→ WHAT THIS EXERCISE ASKS:
a) According to the article on orthopedic oncologists, how long is the orthopedic surgical residency typically?
b) Write the next part of the article on orthopedic oncologists, continuing after its last sentence.

(DOCUMENT SECTION)

= Orthopedic oncologist =

Surgeon trained to examine bone tumors

An orthopedic (orthopaedic) oncologist is a physician and surgeon who specializes in the diagnoses and treatment of primary benign and malignant tumors of the bones. This is considered a sub-speciality or component of orthopaedic surgery. The specialist also will be involved in diagnosing, treating, and supporting or directing palliative care in people who are being treated for cancers involving the skeleton. Orthopedic oncologists often work alongside radiologists, pathologists, and other specialized oncologists and surgeons.

==Education==
An orthopedic oncologist in the United States must complete 4 years of medical school. Following graduation from medical school, the completion of an orthopedic surgical residency (medicine) is required. This residency program is typically 5 years in length and focuses on general orthopedic surgical techniques for common orthopedic injuries. As the residency progresses, the level of injury, disease and trauma treated by the resident becomes increasingly complex. By completion of the residency program, the orthopedic surgeon should be able to competently diagnose and treat a variety of injury and trauma to the bony structures of the body.

(End DOCUMENT SECTION)
(SUPPLIED INFORMATION)

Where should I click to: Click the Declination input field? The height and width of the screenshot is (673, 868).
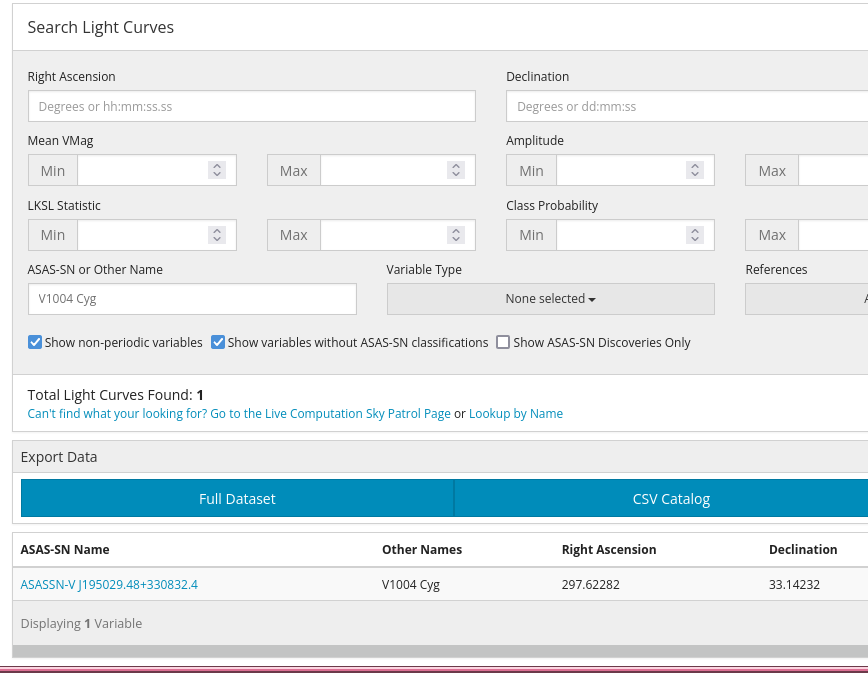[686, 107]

(End SUPPLIED INFORMATION)
(SUPPLIED INFORMATION)

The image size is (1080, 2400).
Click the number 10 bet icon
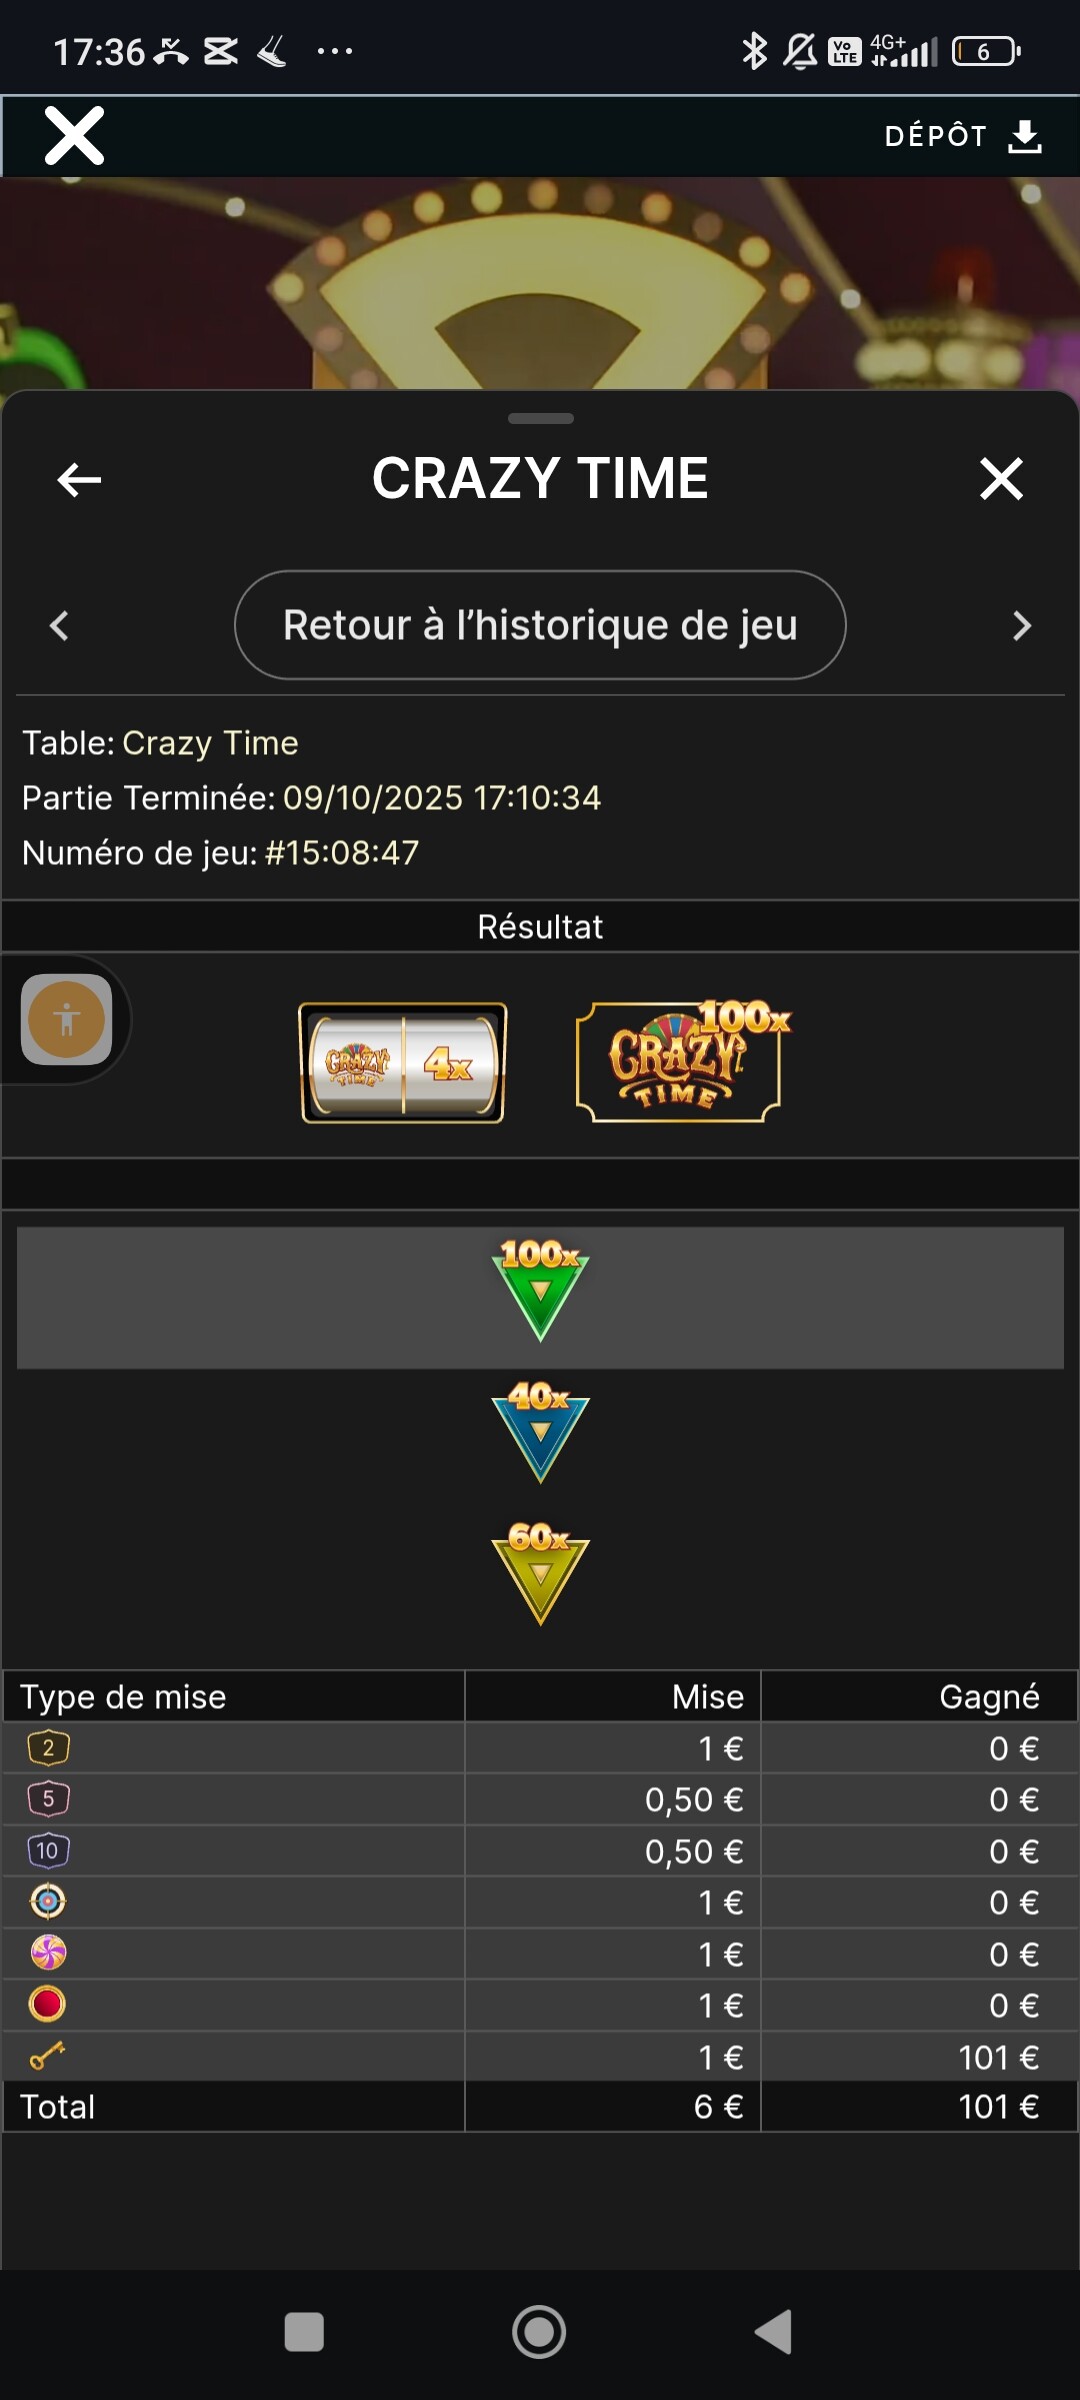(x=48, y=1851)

(End SUPPLIED INFORMATION)

→ ANSWERS FOR THE TASKS:
a) It is typically 5 years long.

b)
At this point, most orthopedic physicians become attending doctors specializing in general Orthopedic surgery. However, aspiring orthopedic surgeons who wish to sub-specialize in orthopedic oncology must complete an additional phase to their training known as a fellowship (medicine). A fellowship in orthopedic oncology general lasts an additional one to two years following the completion of the residency. During this time, the physician will learn in depth about the pathology and treatment of various forms of primary benign and malignant neoplasms of the bones and bony structures of the human body (any cancer which has originated from the bone, as opposed to cancers which originated from other organs and have secondarily spread, or metastasized, to the bones, which is much more common; these specialists deal mostly with primary bone tumors). The physician will study directly under an experienced attending orthopedic oncologist with one-on-one mentoring. The fellowship is designed to be an intense immersion into a complex medical topic.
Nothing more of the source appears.